Text and element pointing records:
* Begin *

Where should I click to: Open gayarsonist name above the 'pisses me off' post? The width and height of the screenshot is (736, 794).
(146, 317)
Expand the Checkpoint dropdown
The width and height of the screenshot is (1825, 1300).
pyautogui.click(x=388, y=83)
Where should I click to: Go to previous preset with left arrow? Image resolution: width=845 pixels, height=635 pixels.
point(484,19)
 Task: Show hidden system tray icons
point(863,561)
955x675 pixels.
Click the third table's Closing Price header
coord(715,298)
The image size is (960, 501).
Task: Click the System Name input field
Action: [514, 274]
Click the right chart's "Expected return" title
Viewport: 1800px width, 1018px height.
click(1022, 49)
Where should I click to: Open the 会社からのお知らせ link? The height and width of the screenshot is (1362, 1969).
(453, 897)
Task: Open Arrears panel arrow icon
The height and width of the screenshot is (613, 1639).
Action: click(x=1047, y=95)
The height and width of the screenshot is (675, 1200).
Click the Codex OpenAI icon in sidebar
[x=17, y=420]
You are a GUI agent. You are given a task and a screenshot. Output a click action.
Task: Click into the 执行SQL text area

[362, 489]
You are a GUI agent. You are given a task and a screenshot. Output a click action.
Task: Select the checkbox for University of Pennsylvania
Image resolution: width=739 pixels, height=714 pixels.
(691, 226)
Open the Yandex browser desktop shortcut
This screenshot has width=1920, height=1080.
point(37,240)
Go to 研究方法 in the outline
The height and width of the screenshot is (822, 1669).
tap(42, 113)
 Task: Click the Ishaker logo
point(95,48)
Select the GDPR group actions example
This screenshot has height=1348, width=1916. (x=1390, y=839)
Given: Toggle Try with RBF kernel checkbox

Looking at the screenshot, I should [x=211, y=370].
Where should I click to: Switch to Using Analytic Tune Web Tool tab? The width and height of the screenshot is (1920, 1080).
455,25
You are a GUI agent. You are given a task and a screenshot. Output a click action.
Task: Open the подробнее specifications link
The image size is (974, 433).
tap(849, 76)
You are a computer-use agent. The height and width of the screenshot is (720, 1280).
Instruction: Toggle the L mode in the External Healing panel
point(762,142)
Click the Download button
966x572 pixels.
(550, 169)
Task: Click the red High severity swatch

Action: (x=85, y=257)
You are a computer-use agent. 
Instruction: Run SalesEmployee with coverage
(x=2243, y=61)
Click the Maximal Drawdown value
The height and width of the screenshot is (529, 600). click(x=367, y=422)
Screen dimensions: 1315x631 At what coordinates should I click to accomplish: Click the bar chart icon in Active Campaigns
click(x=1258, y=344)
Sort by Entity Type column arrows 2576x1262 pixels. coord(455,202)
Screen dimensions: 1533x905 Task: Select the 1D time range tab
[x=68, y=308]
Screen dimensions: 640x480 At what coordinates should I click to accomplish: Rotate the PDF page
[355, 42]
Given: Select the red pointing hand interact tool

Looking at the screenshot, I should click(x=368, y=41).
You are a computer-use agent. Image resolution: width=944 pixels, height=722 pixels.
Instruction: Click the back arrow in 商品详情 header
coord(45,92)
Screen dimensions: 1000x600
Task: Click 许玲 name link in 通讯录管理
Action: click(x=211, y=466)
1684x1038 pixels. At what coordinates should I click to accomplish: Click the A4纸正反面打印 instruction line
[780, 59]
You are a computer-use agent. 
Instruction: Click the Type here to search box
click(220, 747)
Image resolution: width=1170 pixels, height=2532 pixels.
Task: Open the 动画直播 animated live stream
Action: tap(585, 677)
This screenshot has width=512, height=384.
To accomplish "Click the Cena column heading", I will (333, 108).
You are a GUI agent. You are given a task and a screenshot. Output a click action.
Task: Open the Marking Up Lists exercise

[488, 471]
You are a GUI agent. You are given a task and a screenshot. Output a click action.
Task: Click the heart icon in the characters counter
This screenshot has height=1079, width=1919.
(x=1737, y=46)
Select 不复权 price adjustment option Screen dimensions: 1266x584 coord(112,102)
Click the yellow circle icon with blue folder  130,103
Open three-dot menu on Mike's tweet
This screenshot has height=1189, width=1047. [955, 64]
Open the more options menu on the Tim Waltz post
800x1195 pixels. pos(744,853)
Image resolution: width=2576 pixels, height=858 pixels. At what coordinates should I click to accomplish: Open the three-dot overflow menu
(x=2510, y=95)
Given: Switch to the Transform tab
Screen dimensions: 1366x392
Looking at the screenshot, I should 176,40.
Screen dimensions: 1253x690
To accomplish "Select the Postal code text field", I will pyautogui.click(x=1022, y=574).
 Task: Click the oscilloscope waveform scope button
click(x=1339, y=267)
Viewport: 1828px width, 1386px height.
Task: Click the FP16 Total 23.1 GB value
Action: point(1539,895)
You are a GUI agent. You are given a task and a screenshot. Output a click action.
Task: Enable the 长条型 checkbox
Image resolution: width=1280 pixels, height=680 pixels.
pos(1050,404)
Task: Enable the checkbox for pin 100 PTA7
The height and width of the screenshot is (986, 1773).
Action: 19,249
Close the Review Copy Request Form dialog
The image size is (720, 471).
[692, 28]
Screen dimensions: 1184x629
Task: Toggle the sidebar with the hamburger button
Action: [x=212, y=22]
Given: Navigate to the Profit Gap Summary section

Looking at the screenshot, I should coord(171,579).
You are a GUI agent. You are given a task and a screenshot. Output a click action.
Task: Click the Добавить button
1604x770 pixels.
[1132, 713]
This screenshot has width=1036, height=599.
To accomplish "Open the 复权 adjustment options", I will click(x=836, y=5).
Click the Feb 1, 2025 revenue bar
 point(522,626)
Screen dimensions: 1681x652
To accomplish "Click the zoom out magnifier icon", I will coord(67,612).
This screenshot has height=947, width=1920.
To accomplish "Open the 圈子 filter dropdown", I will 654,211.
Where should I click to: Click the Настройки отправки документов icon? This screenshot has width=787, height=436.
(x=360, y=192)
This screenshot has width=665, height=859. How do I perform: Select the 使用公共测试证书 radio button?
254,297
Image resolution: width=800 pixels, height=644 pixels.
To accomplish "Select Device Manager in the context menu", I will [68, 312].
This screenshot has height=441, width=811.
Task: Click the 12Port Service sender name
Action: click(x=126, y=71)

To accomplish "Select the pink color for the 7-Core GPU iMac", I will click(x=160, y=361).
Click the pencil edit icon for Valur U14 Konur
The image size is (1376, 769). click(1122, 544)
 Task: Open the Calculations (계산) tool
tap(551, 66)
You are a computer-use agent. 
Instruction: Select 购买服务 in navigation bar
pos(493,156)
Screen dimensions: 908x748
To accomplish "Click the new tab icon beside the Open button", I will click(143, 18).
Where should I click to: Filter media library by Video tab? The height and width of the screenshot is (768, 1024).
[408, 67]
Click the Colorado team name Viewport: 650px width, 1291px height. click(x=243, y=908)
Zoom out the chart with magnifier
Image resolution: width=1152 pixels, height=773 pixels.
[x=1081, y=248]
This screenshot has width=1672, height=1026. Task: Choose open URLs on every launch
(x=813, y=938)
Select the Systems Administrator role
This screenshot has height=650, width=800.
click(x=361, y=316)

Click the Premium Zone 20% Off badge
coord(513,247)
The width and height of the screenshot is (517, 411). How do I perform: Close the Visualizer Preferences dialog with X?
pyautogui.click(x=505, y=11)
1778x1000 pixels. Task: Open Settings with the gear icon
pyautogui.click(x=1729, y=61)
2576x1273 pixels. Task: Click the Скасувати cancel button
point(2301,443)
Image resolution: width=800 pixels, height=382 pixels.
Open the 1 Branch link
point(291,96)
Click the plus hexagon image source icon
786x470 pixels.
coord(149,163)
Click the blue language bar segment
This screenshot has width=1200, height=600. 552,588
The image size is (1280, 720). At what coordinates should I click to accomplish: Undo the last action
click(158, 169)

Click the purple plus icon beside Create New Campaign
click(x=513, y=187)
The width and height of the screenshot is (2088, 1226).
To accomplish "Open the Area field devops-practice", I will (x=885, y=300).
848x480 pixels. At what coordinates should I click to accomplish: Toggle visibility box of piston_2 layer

* End *

▶ **WHAT IS REQUIRED**:
Turn the material into a Markdown table with the columns Row and Line, starting at the line containing "Image resolution: width=800 pixels, height=382" and ending with the last line of the material. Put each line in its own numbered row, and skip any blank lines.

▶ **OUTPUT OF THE EXERCISE**:
| Row | Line |
|---|---|
| 1 | Image resolution: width=800 pixels, height=382 pixels. |
| 2 | Open the 1 Branch link |
| 3 | point(291,96) |
| 4 | Click the plus hexagon image source icon |
| 5 | 786x470 pixels. |
| 6 | coord(149,163) |
| 7 | Click the blue language bar segment |
| 8 | This screenshot has width=1200, height=600. 552,588 |
| 9 | The image size is (1280, 720). At what coordinates should I click to accomplish: Undo the last action |
| 10 | click(158, 169) |
| 11 | Click the purple plus icon beside Create New Campaign |
| 12 | click(x=513, y=187) |
| 13 | The width and height of the screenshot is (2088, 1226). |
| 14 | To accomplish "Open the Area field devops-practice", I will (x=885, y=300). |
| 15 | 848x480 pixels. At what coordinates should I click to accomplish: Toggle visibility box of piston_2 layer |